Bjarkman, Nowlin, Grow, Flagel win 2019 SABR Baseball Research Awards

The 2019 SABR Baseball Research Awards, which honor outstanding research projects completed during the preceding calendar year that have significantly expanded our knowledge or understanding of baseball, have been awarded to

  • Peter C. Bjarkman, Fidel Castro and Baseball: The Untold Story, published by Rowman & Littlefield
  • Nathaniel Grow and Zachary Flagel, “The Faulty Law and Economics of the ‘Baseball Rule,’ ” William & Mary Law Review, Vol. 60
  • Bill Nowlin, Tom Yawkey: Patriarch of the Boston Red Sox, published by University of Nebraska Press

The authors will receive their awards at the SABR 49 national convention, June 26-30, 2019, in San Diego.

The selection committee of Bill Felber (chair), Tara Krieger, and Larry Levine released the following statements about the winning books:

  • On Bjarkman’s Fidel Castro and Baseball: “Prior to his death last year, Bjarkman was widely recognized as the foremost authority on baseball in Cuba. This book, his last, details the game’s central role in the governing structure developed by Fidel Castro in the late 1950s and practiced for more than a half century after that. It is an informed and insightful analysis of a sector of sports that has rarely been available for study.
  • On Grow and Flagel’s “The Faulty Law and Economics of the ‘Baseball Rule’ “: “The so-called ‘baseball rule,’ a legal structure generally holding baseball harmless from the potentially dangerous foreseeable consequences of attending a game, has been a standard of law for more than a century. In general, courts have found that fans assume liability for such threats as foul balls flying into stands so long as ballparks provide some protected areas. This paper presents statistical evidence for a re-thinking of that liability limitation. It is particularly interesting when understood in the context of the parallel move by MLB and its teams to extend protective netting in ballparks.”
  • On Nowlin’s Tom Yawkey: “Tom Yawkey was a patrician with plebian tastes. His 40-year ownership of the Red Sox was one of the most controversial in baseball history in large measure due to his team’s distinction of having been the last to integrate its roster. Bill Nowlin applies his intimate familiarity with the Red Sox to this biography, which explores the controversies in a straightforward, unblinking fashion.”

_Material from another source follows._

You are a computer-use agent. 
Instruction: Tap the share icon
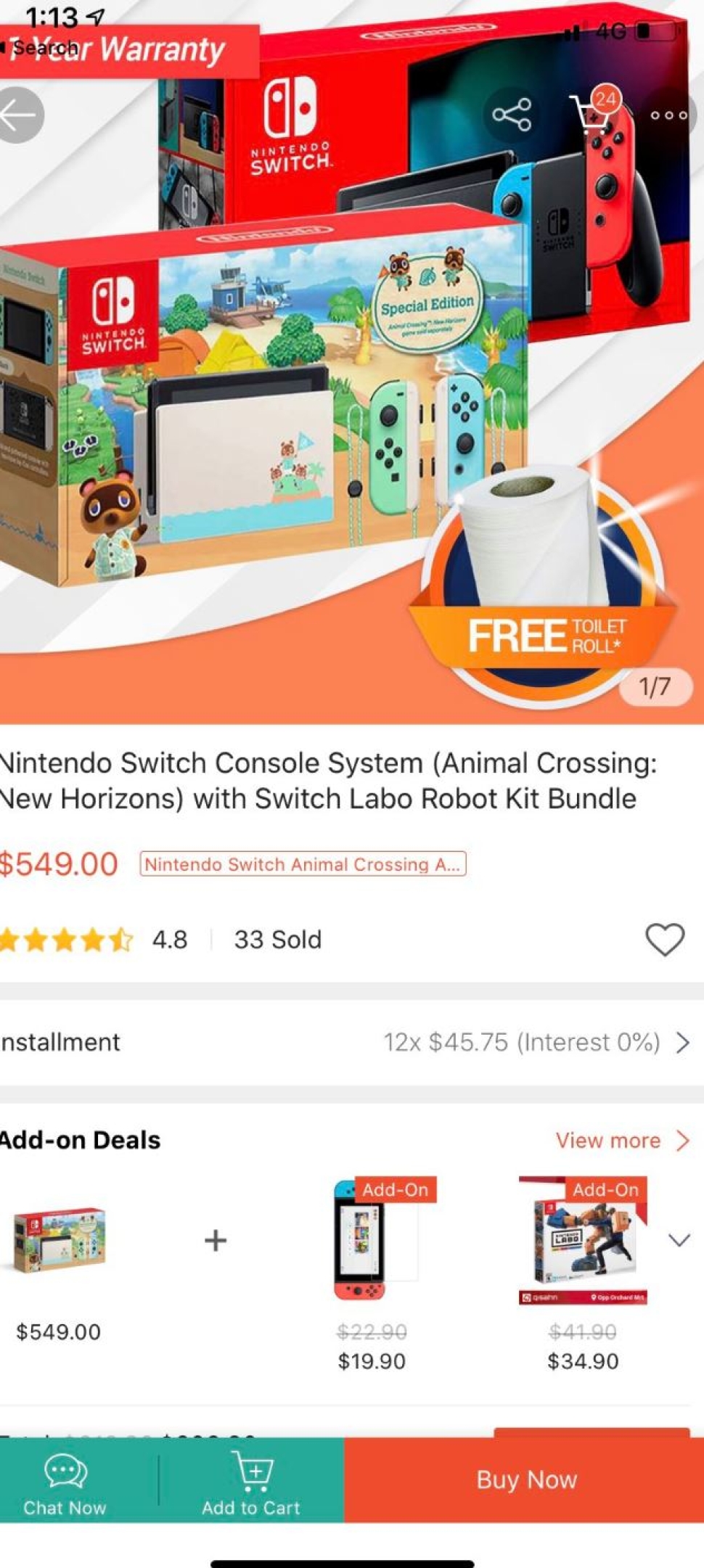[512, 115]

Bjarkman (1941-2018) was the leading authority on Cuban baseball, a recipient of SABR’s Henry Chadwick Award, and the author of many books and articles on sports history.

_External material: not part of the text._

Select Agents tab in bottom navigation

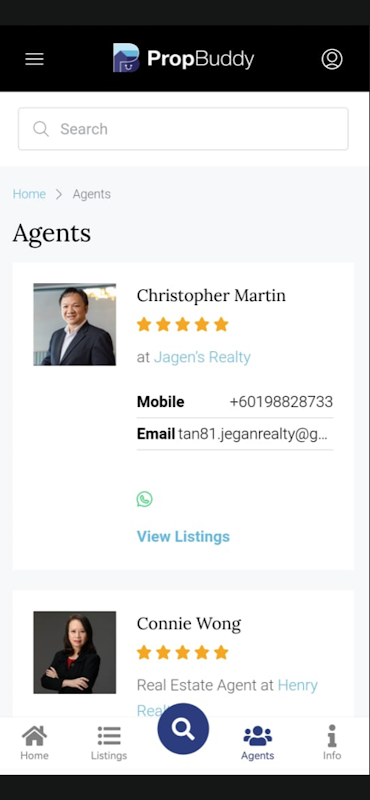258,743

Grow is an Associate Professor of Business Law and Ethics at Indiana University. Flagel is a student at the University of Georgia’s Terry College of Business.

Nowlin has served seven terms on the SABR Board of Directors, including as Vice President from 2004 to 2016, and he has authored more than 75 books and hundreds of articles about the Boston Red Sox and other areas of baseball history.

The SABR Baseball Research Award is designed to honor projects that do not fit the criteria for the Seymour Medal or the McFarland-SABR Baseball Research Award.